While her children play at the Kids Together playground in Cary, she keeps a watchful eye out for signs of overheating.

“Making sure they don’t get too flush in the face,” she said Wednesday. “When their cheeks get kind of red, that’s kind of a telltale.”

Bocciardi says she's always mindful of the time of day.

“A lot of the times, we plan around doing early-morning activities or we’ll do later-in-the-afternoon activities and make sure everyone has a water bottle all the time,” she said.

Children aren't the only ones susceptible to heat exhaustion.
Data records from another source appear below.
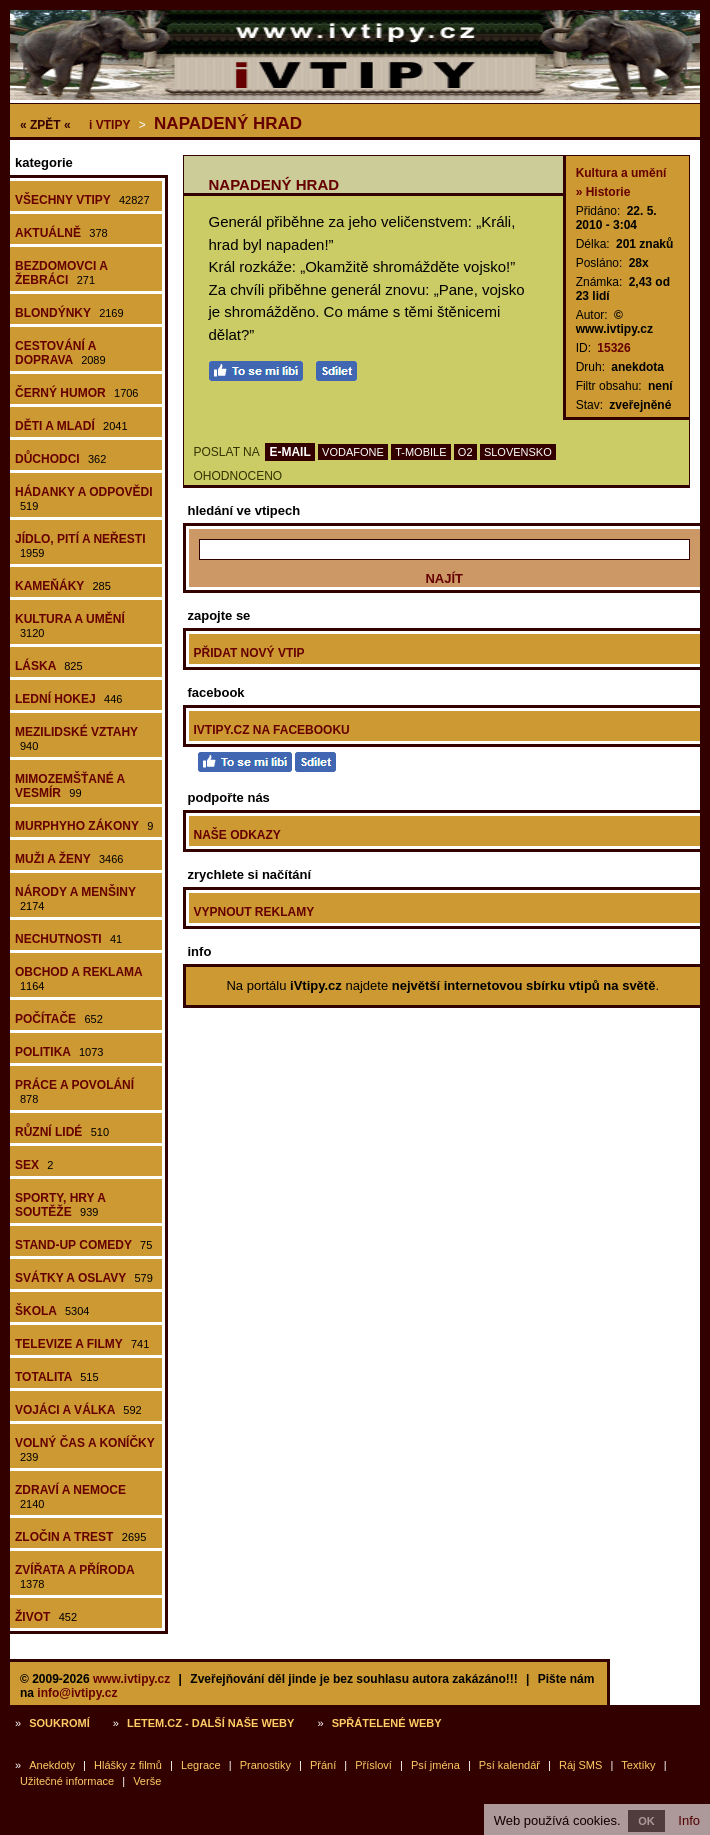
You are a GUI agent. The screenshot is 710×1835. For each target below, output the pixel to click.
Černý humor (77, 393)
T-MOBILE (420, 452)
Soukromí (59, 1723)
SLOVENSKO (518, 452)
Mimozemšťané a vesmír (70, 786)
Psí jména (435, 1765)
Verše (147, 1781)
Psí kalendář (509, 1765)
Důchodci (60, 459)
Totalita (57, 1377)
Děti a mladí (71, 426)
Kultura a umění (70, 625)
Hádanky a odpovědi (84, 498)
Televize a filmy (82, 1344)
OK (646, 1821)
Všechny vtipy (82, 200)
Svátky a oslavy (84, 1278)
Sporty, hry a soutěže (60, 1205)
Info (689, 1820)
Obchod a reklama (79, 978)
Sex (34, 1165)
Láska (49, 666)
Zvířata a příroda (75, 1576)
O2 (465, 452)
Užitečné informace (67, 1781)
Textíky (638, 1765)
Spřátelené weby (387, 1723)
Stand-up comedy (83, 1245)
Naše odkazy (237, 835)
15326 (613, 348)
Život (46, 1617)
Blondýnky (69, 313)
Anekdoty (52, 1765)
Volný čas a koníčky (85, 1449)
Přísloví (373, 1765)
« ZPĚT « (45, 125)
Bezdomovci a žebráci (61, 273)
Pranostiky (265, 1765)
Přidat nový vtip (249, 653)
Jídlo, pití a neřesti (80, 545)
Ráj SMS (580, 1765)
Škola (52, 1311)
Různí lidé (62, 1132)
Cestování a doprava (60, 353)
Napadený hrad (228, 123)
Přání (323, 1765)
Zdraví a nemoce (70, 1496)
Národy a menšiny (75, 898)
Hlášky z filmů (128, 1765)
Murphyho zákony (84, 826)
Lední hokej (68, 699)
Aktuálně (61, 233)
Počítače (59, 1019)
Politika (59, 1052)
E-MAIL (289, 452)
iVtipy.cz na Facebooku (272, 730)
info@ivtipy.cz (77, 1693)
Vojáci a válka (78, 1410)
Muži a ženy (69, 859)
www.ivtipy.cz (131, 1679)
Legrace (201, 1765)
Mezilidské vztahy (76, 738)
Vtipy (109, 125)
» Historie (603, 192)
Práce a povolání (74, 1091)
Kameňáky (63, 586)
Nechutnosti (68, 939)
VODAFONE (353, 452)
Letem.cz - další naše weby (210, 1723)
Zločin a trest (80, 1537)
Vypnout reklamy (254, 912)
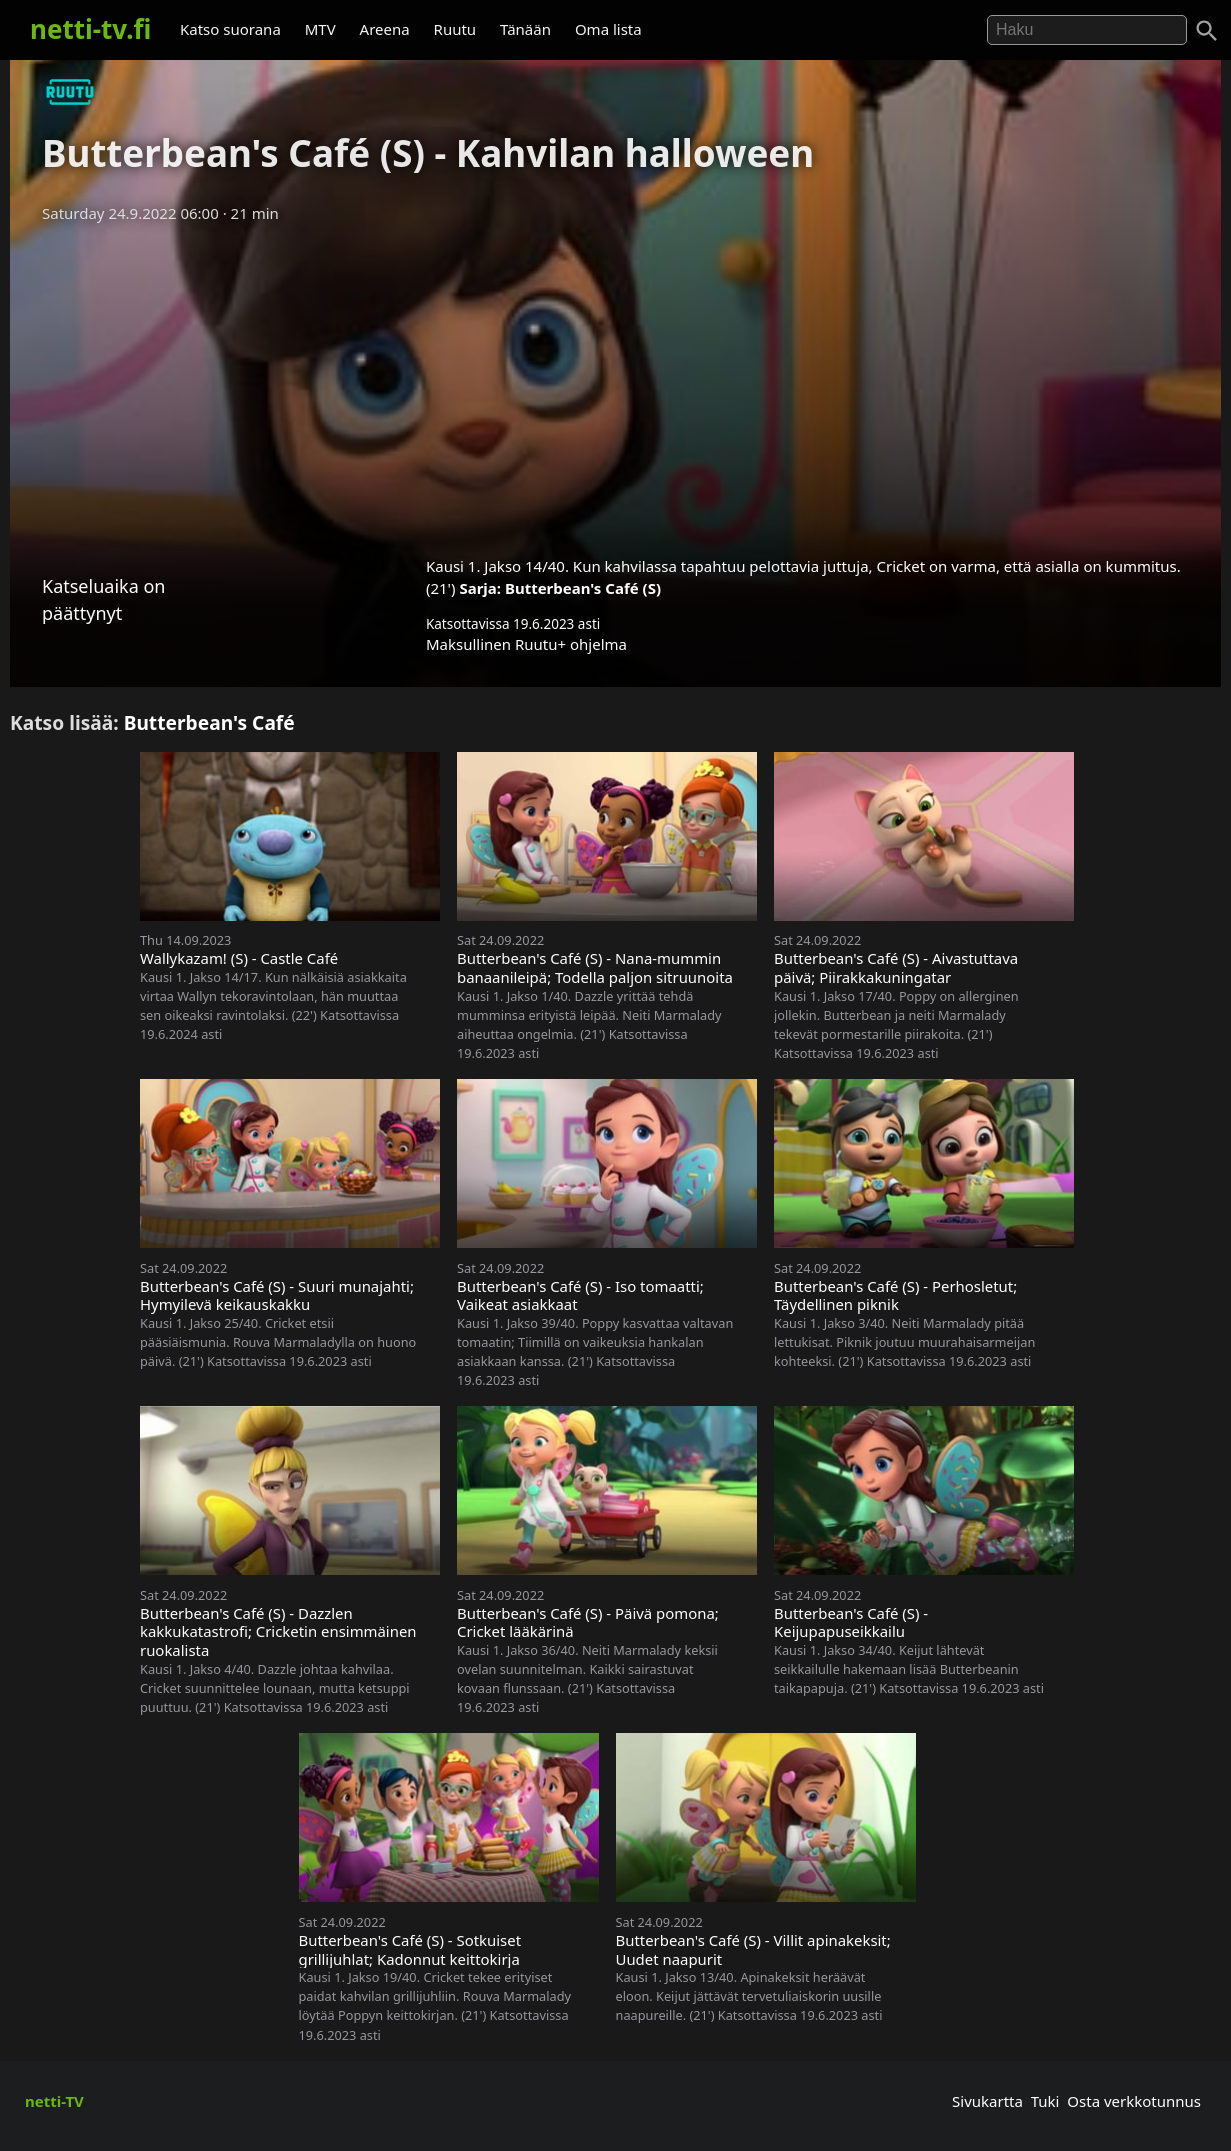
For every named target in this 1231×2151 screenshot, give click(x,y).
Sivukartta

Those who work outside say they don’t mess around when it comes the heat.

Ron Adams, of Baker Roofing Co. in Raleigh, said it typically takes workers 10 days to become acclimated to changing temperatures.

“In the summertime, we change out operating hours in that we go to work earlier in the day – 5 or 5:30 – and try to get down off the roof by 1 o’clock, before the heat of the day,” he said.

Dr. Michael Soboeiro of WakeMed says no matter age or occupation, a good rule of thumb is to drink four times the amount of fluids in the summer than normally consumed during other times of the year.

And what people drink is just as important as how often they drink.

“Water is the main thing we recommend for hydration,” he said. “Sports drinks add a little bit of salt and a little bit of sugar, which helps us to absorb the water, but the real key is the fluid and the water intake.”

Soboeiro also urged people to be mindful of children and the elderly, two age groups that are more susceptible to heat-related health issues.